Pain and Muscle Memory

A few years ago I was overseas for work when, one day, I moved in a way my body obviously didn’t appreciate, and I did something to my back. It didn’t seem like a big deal, just a bit of a twinge, and I was due to start travelling home the next day, so I just ignored the pain, packed and went to bed.

pain muscle memory

The next morning, it hurt a lot more. But still, I was about to start a long journey home, so what can you do? I just headed to the airport to start the two-flight trip home.

By the time I got to my transit destination, one flight in, I was starting to feel a bit of rising desperation. It had become very painful, and I was supposed to have a long layover while I waited for my next flight. I went to the transit counter and begged to be put on an earlier flight. There was a spare seat on a flight about to leave, and they graciously made the switch for me so I could get home earlier.

I spent that final eight hour flight home just barely holding back tears. The muscles in my back had, over the preceding hours, progressively seized up more and more around the site of the injury, to the point where the slightest breath was near agony.

We landed, and somehow, through gritted teeth, I got myself and my bags into a taxi and home, where I immediately dropped my bags, gingerly lay down on the couch and texted my sister to please come and help me.

It ended up taking a week of heavy-duty medication and sleeping sitting up to get my muscles to relax enough to get back to normal.

It was bad, but that was the end of it. It was an injury, it healed.

My brain knew that was the story. But apparently, my body didn’t.

Recently, I had a half-day video meeting crouched a little too awkwardly over a laptop, and by the end of it, my upper back was just a bit sore, as anyone’s would be. Such a ridiculously minor thing.

However, over the coming days, something strange happened. The muscles in my upper back started to lock up a bit, to the point that it started becoming painful to do normal everyday things. What on earth?

I went to the physio, who did his thing and sorted it out. He said there was actually nothing wrong with it – nothing damaged, nothing pinched, nothing out of place.

But, he said, my muscles remembered what happened last time.

They remembered that injury. They remembered how bad it had got, and how much they had had to lock up to protect the site of the injury last time.

And so that little bit of strain from that long meeting had triggered that muscle memory.
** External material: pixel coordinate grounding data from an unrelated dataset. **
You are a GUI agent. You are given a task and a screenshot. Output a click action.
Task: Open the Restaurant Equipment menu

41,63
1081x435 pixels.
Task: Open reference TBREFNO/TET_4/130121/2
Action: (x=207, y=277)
Because of the pain they had experienced in the past, my muscles had perceived what had happened this time as worse than it really was, and started to shut things down as a a protective overreaction.

Wow, I thought. Doesn’t that just tell a bigger story?

How often do we perceive a situation in our present through the lens of our past pain? 

How often do we overreact, or shut down, when there isn’t even a real issue that we need to protect ourselves from?

How often does a situation that’s actually just a bit of stretch and strain feel like an injury inflicted?

So what can we do to prevent muscle memory from the past making our present feel more painful than it needs to be?

As I’ve written before, sometimes it’s not enough to just listen to our emotions uncritically. We need to be deliberate in managing our head and heart. We want to respond to the present situation, not react to a previous one.

To help ourselves do that, when we feel a strong reaction to the situation, we can ask questions like:

Am I sure that the strength of my feelings matches the severity of the situation?

Do I think that most other people would have the same response to this?

Could this be reminding me of anything else that has been painful for me in the past? 

Is there unresolved pain from past situations – whether similar or different – that could be increasing the strength of my feelings or reaction to this situation?

At the same time, just like an old untreated physical injury needs a medical professional to deal with it, sometimes old lenses of unhealed pain need a professional therapist to help us deal with it and leave it in the past.

Even better, we can be deliberate about accessing the professional skills of a therapist to navigate painful situation as they arise, so that they don’t crystallise into unhelpful long-term lenses.

 

In all of these way, we can not just be lead by our reactions, but be deliberate in crafting our responses, and, further, in navigating and resolving painful experiences so that they no longer distort our future perceptions.